Only I didn’t have any.

Nothing on my chest, nothing on my hands. Nothing on my forearms, nothing on my shoulders where metal had cleaved deep into my skin. I had dozens of knife-thin slashes to my underskin and clothes, but no cuts in my flesh.

I leaned back against cold marble and peered down my torso. Blue streams of stormtech were twisting across the ridgeline of my breastbone, over my muscles and between my ribs. Between the alleyway and my apartment, the stormtech had sealed up the lacerations, only an echo of the stinging pain remaining. I’d been so unused to the stormtech doing anything like it I hadn’t even noticed. Shouldn’t even have been possible. When I detoxed the stormtech’s influence over my body, the ability to self-heal had gone with it.

Or not.

I ran my hand over my chest. Half an hour ago I’d had a deep wound right above the breastbone. Now the skin was unbroken and ivy-like strands of blue were whispering over the length of my ribcage, weaving deeper into my system, stirred up by the adrenaline and danger. I squeezed my eyes shut. I’d come so close to killing that man. I shuddered, but something inside me relished the idea. Addiction to bottomless aggression and desire to conquer and destroy had been threaded into every single Reaper. I’d spent years trying to rip it out.

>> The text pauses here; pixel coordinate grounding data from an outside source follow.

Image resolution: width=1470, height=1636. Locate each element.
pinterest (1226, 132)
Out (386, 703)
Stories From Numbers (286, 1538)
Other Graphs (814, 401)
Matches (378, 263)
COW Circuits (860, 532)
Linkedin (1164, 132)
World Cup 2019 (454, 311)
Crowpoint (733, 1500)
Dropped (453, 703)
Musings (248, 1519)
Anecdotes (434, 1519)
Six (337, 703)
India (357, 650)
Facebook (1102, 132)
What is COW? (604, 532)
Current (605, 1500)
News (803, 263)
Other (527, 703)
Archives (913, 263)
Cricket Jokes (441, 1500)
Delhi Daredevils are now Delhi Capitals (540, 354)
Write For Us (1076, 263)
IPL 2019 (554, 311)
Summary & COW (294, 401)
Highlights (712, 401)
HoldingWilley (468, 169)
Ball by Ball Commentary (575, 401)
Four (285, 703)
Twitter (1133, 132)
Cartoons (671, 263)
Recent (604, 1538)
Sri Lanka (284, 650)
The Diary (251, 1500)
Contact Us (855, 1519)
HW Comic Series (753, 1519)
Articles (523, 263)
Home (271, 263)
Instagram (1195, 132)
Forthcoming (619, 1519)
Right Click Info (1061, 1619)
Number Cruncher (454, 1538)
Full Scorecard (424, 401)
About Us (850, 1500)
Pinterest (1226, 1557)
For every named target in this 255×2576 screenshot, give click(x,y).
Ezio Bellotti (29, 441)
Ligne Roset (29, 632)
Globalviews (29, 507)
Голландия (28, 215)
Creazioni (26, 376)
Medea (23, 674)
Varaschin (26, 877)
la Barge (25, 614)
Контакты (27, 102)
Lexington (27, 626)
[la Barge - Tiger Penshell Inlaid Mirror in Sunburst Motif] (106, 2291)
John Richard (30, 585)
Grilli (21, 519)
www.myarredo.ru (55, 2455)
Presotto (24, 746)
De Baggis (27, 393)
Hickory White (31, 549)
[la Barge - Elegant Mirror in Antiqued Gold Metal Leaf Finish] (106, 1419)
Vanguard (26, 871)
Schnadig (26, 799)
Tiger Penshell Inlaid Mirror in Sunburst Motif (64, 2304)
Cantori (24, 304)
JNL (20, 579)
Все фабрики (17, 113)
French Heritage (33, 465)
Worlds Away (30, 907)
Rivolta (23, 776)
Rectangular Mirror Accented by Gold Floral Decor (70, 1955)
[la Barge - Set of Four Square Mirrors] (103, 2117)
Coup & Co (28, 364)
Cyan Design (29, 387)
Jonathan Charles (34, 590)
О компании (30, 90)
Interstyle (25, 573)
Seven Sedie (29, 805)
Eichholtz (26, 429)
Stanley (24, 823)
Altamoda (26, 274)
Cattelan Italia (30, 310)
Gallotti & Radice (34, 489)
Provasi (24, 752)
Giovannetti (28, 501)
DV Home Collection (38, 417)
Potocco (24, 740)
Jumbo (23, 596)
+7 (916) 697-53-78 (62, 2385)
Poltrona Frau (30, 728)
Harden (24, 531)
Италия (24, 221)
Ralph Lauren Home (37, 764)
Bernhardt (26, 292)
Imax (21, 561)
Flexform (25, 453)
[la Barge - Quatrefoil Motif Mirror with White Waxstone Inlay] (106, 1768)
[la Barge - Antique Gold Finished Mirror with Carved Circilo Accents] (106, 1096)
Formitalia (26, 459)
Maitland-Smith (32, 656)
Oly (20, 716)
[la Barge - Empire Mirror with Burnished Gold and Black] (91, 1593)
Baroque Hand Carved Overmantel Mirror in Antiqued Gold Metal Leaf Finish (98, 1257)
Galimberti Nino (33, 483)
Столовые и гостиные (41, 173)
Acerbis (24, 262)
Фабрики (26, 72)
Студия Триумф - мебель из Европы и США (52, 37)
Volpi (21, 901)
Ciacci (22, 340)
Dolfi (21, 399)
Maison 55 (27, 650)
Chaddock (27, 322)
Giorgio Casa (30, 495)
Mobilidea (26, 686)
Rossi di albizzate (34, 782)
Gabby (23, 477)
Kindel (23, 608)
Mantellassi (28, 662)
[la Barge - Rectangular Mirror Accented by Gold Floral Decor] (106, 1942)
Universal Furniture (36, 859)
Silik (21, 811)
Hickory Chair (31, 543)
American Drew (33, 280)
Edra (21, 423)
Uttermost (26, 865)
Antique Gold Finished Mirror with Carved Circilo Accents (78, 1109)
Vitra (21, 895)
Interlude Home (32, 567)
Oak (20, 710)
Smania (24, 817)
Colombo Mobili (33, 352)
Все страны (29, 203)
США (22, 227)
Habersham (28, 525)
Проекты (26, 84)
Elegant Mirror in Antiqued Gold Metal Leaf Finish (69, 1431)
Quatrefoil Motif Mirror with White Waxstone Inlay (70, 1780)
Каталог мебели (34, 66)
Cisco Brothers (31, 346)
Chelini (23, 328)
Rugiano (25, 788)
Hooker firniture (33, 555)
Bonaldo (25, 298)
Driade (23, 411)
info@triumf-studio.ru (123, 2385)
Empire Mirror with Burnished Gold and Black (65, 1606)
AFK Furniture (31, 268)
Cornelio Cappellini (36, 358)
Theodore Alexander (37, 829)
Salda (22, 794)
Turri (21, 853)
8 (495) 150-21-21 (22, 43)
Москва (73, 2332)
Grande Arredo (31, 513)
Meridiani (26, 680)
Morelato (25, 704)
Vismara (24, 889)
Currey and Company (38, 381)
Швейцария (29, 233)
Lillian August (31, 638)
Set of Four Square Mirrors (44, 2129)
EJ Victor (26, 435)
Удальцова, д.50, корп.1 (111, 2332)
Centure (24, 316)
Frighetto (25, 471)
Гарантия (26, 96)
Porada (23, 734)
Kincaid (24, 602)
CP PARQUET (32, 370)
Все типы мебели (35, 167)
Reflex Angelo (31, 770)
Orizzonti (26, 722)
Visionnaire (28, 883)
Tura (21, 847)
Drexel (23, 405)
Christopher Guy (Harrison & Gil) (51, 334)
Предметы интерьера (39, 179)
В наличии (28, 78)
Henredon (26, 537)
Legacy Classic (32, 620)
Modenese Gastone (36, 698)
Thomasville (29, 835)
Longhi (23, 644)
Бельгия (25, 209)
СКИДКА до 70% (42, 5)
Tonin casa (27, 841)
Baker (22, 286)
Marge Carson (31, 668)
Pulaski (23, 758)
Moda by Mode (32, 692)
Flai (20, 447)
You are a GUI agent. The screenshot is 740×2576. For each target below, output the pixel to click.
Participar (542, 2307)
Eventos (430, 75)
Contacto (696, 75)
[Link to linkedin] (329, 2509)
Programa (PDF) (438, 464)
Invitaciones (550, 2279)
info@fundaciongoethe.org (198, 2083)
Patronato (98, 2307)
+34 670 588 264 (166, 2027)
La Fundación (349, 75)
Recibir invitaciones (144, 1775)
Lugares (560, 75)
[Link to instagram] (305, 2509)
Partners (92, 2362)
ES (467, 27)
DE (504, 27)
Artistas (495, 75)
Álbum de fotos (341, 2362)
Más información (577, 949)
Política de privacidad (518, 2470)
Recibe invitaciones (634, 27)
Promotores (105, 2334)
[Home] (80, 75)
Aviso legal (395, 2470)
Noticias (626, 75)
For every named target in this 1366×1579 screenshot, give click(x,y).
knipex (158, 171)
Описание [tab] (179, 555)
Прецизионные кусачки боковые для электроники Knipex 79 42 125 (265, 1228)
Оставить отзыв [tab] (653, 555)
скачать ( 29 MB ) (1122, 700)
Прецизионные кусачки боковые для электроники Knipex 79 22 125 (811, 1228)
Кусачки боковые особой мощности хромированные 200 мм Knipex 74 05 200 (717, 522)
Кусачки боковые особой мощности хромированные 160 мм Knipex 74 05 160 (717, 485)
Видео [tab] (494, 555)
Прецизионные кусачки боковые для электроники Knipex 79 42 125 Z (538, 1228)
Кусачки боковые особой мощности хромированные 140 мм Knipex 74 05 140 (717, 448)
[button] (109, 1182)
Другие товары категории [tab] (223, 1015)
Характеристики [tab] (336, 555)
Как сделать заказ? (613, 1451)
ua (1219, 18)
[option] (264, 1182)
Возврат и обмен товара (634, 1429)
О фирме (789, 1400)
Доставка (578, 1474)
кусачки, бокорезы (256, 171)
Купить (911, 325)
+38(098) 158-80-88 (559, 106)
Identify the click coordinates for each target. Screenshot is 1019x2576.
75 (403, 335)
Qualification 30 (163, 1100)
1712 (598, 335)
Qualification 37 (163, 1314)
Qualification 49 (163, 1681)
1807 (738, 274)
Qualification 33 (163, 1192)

I sprawled against the cold tiles. Wong had still being taking stormtech after all this time. Had it killed her? Or she was targeted like the rest because she’d been a Reaper? Had Artyom known what the poisoned stormtech would do to her? If he had, how could he possibly justify it?

Whatever he was doing, whatever path he wanted to walk in life, it was his own. If things had been different, I’d have let him go his way and I’d go mine, as he wanted. Let Harmony deal with him. Even though the threads of our lives were too tightly entwined for me to slice him off without tearing a part of myself away, too. But our sister had always been the cord that truly tied us together and I couldn’t let her down. Promise me, Vak, Kasia had said. Promise you’ll take care of him.

I’d failed once. Now, though I couldn’t stand by and let Reapers get killed, I couldn’t desert Artyom, either. No matter what, he was my brother and a promise, even a broken one, is a promise.

I exhaled and clenched my fist. Bone-deep biotech spread from my chest, down to my arms like cold fire. And I wasn’t entirely sure that I did not welcome it.